For those not familiar with the BREEAM rating, led by UK-based Building Research Establishment, these have become an international standard of a property’s green credentials. A rigorous third-party assessment process considers an asset’s environmental, social and economic sustainability performance, delivering ratings from ‘Pass’ through to ‘Very Good’, ‘Excellent’ and ‘Outstanding’ at the top end.
While there was insufficient data to assess the impact of an ‘Outstanding’ rating, a situation which will no doubt change in the future, Knight Frank’s analysis concluded that there was a 10% value premium for ‘Very Good’ and ‘Excellent’ BREEAM-rated properties, compared with those with no such rating.
Providing a commercial rationale for such an outcome, Knight Frank identified that tenants are willing to pay a higher rent for green-rated accommodation, particularly as more and more companies commit themselves to a carbon-neutral future. Combined with reduced risk of future capital expenditure as government regulations change and an increasing preference for finance providers (Islamic or not) to lend to such properties as they get benchmarked against their peers, such a premium makes sense.

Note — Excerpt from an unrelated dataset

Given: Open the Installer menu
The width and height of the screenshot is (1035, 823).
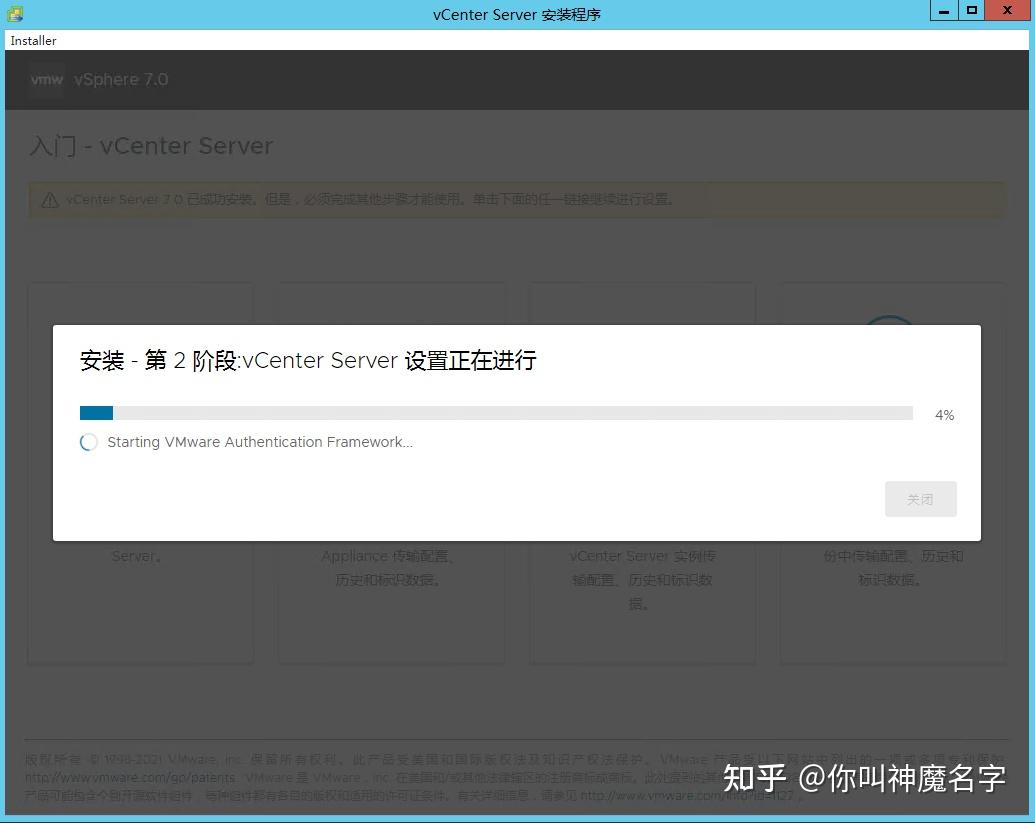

Under our own 90 North’s brand promise of “Doing great business. With a good conscience”, we have always maintained that responsible investing is essential to undertaking profitable real estate transactions. Whether it is investing in a green-rated property in the first place or, as importantly, working with an asset manager to improve the environmental impact of an existing asset, it is helpful to have a commercial rationale to support this.